Input: (0, [0, 0, 0, 0, 0, 0, 0, 0])
Expected Output: 0
Explanation: Zero change needs zero pieces even with empty drawer.
Input: (0.30, [0, 0, 0, 0, 1, 3, 0, 0])
Expected Output: 3
Explanation: Greedy-fail case: taking the quarter strands $0.05; the DP instead uses three dimes for 3 pieces.
Input: (0.03, [0, 0, 0, 0, 5, 5, 5, 0])
Expected Output: -1
Explanation: No pennies in stock, so 3 cents is impossible to make exactly.
Input: (0.04, [0, 0, 0, 0, 0, 0, 0, 3])
Expected Output: -1
Explanation: Only 3 pennies available but 4 cents needed -> impossible.
Input: (0.03, [0, 0, 0, 0, 0, 0, 0, 3])
Expected Output: 3
Explanation: Exactly 3 pennies make $0.03 in 3 pieces (inventory boundary).

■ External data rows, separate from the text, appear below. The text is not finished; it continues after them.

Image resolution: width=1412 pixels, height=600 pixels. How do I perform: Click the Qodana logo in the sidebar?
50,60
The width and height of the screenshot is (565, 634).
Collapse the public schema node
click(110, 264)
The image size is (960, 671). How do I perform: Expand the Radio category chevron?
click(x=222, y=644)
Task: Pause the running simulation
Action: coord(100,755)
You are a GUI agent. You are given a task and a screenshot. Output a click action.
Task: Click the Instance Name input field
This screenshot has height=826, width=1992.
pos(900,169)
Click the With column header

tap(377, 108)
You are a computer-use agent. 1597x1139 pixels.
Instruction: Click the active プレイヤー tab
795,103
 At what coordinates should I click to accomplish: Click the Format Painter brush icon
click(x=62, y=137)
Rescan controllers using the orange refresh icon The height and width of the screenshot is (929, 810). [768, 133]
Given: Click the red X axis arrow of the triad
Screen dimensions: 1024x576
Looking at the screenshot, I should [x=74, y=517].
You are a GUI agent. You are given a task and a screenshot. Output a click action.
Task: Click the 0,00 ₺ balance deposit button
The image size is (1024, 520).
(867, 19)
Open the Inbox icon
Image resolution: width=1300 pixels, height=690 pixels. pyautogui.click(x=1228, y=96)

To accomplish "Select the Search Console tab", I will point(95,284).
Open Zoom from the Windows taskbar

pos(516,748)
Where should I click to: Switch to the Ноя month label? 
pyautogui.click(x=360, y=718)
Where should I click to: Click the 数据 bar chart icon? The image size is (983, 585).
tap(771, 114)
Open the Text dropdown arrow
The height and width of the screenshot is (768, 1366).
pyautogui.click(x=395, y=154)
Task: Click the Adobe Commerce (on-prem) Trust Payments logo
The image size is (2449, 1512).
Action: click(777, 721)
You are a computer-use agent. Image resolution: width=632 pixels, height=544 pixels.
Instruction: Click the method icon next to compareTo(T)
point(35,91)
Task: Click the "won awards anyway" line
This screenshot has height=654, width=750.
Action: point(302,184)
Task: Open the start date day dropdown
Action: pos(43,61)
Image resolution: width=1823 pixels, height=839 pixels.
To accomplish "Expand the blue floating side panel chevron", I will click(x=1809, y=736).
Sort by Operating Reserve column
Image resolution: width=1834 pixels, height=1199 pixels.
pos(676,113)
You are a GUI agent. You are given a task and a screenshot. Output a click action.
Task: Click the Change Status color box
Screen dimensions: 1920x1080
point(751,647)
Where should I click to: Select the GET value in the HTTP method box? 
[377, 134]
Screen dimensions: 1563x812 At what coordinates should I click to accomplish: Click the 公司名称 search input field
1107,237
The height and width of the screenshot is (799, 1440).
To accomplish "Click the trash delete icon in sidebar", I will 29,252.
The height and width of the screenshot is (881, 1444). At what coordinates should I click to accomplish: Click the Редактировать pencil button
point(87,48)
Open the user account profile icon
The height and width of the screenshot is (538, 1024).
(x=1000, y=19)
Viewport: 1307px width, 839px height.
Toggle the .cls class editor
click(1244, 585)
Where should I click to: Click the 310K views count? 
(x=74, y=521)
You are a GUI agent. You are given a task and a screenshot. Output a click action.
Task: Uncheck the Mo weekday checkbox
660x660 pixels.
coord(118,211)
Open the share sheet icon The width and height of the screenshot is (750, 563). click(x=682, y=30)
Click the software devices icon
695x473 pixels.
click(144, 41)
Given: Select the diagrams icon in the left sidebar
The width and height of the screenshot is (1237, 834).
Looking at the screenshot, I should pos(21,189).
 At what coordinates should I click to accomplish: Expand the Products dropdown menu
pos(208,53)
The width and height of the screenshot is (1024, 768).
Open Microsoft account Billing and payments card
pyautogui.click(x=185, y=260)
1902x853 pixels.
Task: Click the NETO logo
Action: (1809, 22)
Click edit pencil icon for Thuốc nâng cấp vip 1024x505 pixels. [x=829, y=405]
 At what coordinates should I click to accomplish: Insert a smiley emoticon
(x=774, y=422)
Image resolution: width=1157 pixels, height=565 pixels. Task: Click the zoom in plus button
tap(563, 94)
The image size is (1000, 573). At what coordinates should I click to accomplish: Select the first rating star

Input: (6.35, [10, 10, 10, 10, 0, 10, 10, 10])
Expected Output: 6
Explanation: No quarters: $5 + $1 + 3x$0.10 + $0.05 = 6 pieces.
Input: (0.50, [0, 0, 0, 0, 2, 0, 0, 0])
Expected Output: 2
Explanation: Two quarters make exactly $0.50 in 2 pieces.
Input: (0.40, [0, 0, 0, 0, 2, 0, 0, 0])
Expected Output: -1
Explanation: Only quarters available; no subset sums to $0.40 -> impossible.
Hints
- Work in integer cents. dp[t] = minimum pieces to make exactly t cents; dp[0] = 0, everything else infinity.
- For each denomination, allow it to be used at most inventory[i] times — a bounded knapsack. The simplest correct form runs a 0/1-knapsack reverse-iteration pass once per available unit.
- Cap the usable units of each denom at min(inventory[i], cents // denom) to avoid wasted work.
- If dp[cents] is still infinity at the end, exact change is impossible — return -1.